Typical of an English colonial port town, yet unique in its unprecedented consumer wealth, carousing buccaneers, and thriving middle class, Port Royal was unparalleled anywhere in the world.

Now while the pirates based out of Port Royal gave the place a certain reputation, the word ‘wicked’ has been bandied about quite a bit, it actually wasn’t all that bad. They were pretty relaxed about pretty much most things. They weren’t really fussed with what religion you were, with Catholics, Quakers, Presbyterians and Jews all living alongside each other without any major issues. While it was technically run and controlled by the English, it was a very multi-cultural place and welcomed anyone and everyone.

But as we well know, nothing lasts forever, and the same can be said for Port Royal and its pirate loving lifestyle. An earthquake would bring everything crashing down. And while the whole city was almost destroyed in its entirety, there were some, who didn’t fancy the pirate lifestyle, who thought that it was pretty tidy solution to an ugly problem.

The Earthquake

Usually when we talk about looking at ruined cities, we talk about the pieces left behind. We usually only have access to some discarded objects, pieces of buildings or things that were preserved by being buried. But the ruins of Port Royal are different.

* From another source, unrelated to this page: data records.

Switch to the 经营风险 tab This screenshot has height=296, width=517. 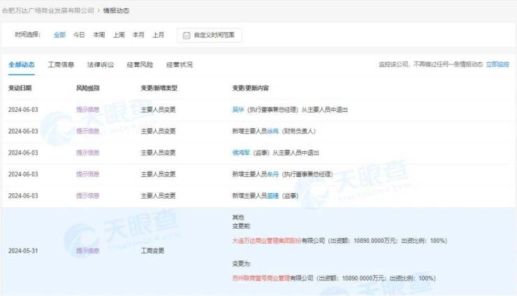click(x=140, y=64)
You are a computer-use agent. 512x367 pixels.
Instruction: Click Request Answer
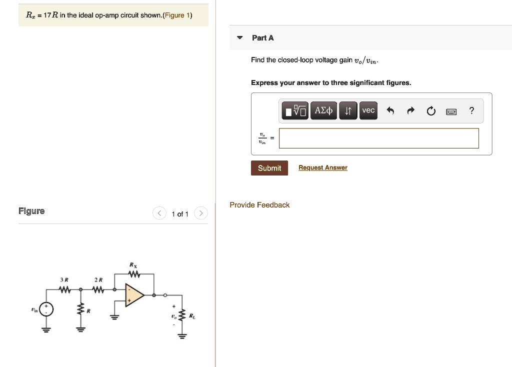point(323,168)
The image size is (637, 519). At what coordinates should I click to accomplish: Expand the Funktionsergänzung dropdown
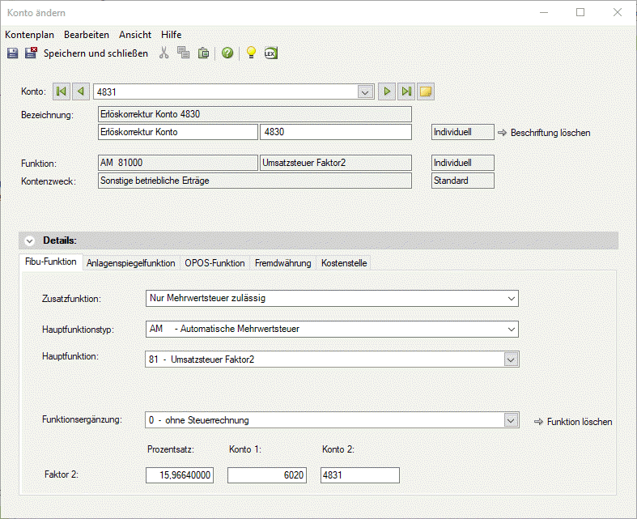(510, 420)
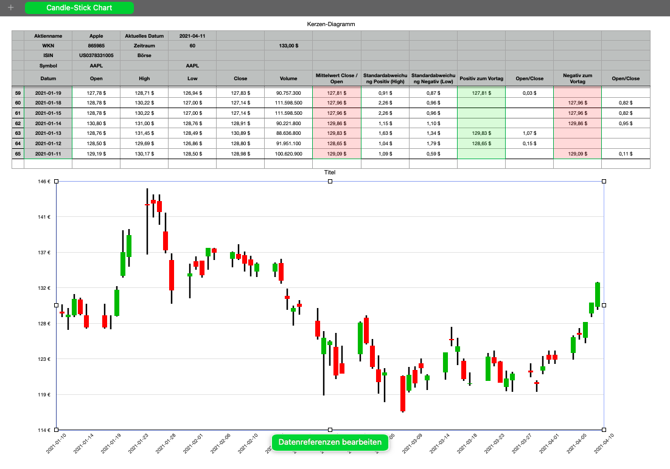The width and height of the screenshot is (670, 469).
Task: Grab the chart's top-left resize handle
Action: coord(57,181)
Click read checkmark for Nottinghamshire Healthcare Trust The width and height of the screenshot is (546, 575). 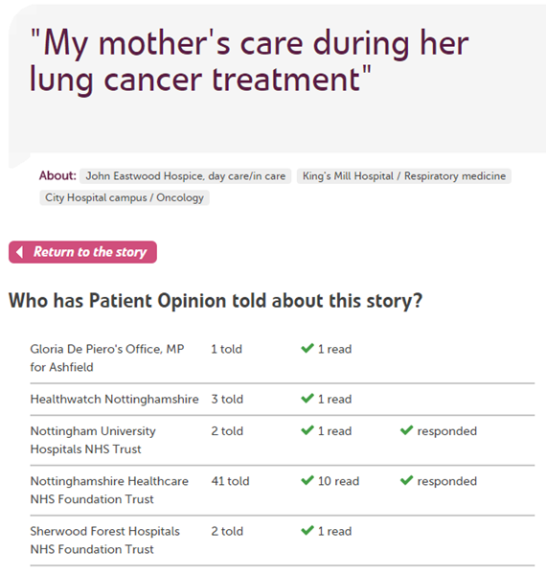(x=307, y=480)
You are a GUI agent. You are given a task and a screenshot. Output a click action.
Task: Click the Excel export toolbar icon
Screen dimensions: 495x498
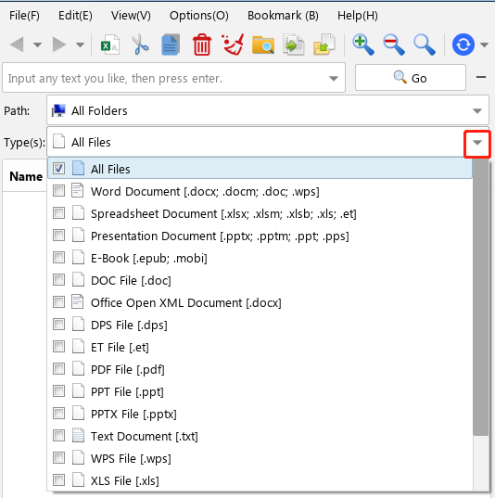[x=110, y=45]
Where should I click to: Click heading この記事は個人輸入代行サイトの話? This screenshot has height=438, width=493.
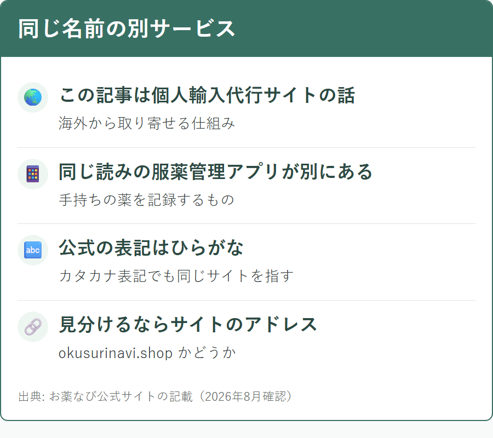click(207, 95)
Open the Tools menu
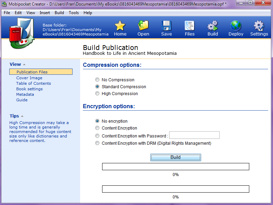 coord(74,13)
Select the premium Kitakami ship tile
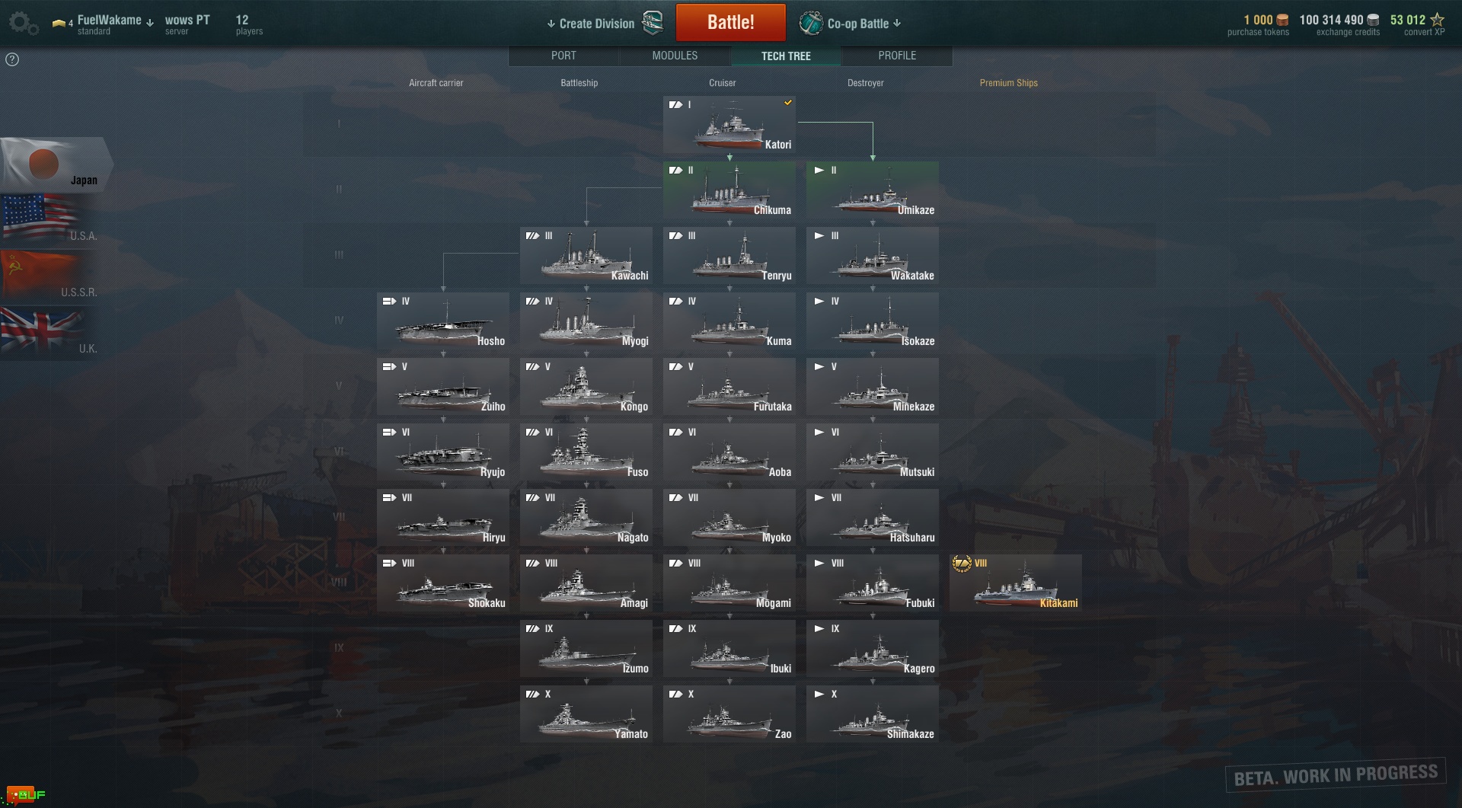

By the time we get to 1692, Port Royal is at its peak, it’s a wealthy place, a part of a strong trade route and its buildings and forts, mostly made of stone, reflect its position as a heavily defended city.

But all that changed in a moment on the 7 June. A 7.5 magnitude earthquake struck the island. Normally when an earthquake strikes, things fall apart thanks to the shaking of the earth. But if we remember, Port Royal wasn’t built on land, it was built on a sand spit. And when sand is shaken to such a level as that of an earthquake, a process called liquefaction happens, which is when sand, normally a solid, takes on the properties of a liquid. So throughout the duration of the earthquake, Port Royal and the people living there may as well have been living on a city built on water. Buildings, roads and people were all sucked into the ground. And with the tsunami that followed pretty closely behind, about 2000 people were killed. Here’s a contemporary account of what happened from an eyewitness:

The sand in the street rose like the waves of the seas, lifting up all persons that stood upon it, and immediately dropping down into pits; and at the same instant a flood of water rushed in, throwing down all who were in its way; some were seen catching hold of beams and rafters of houses, others were found in the sand that appeared when the water was drained away, with their legs and arms [sticking] out.

The extent of the damage was incredibly severe with about 33 acres of the city dragged under water.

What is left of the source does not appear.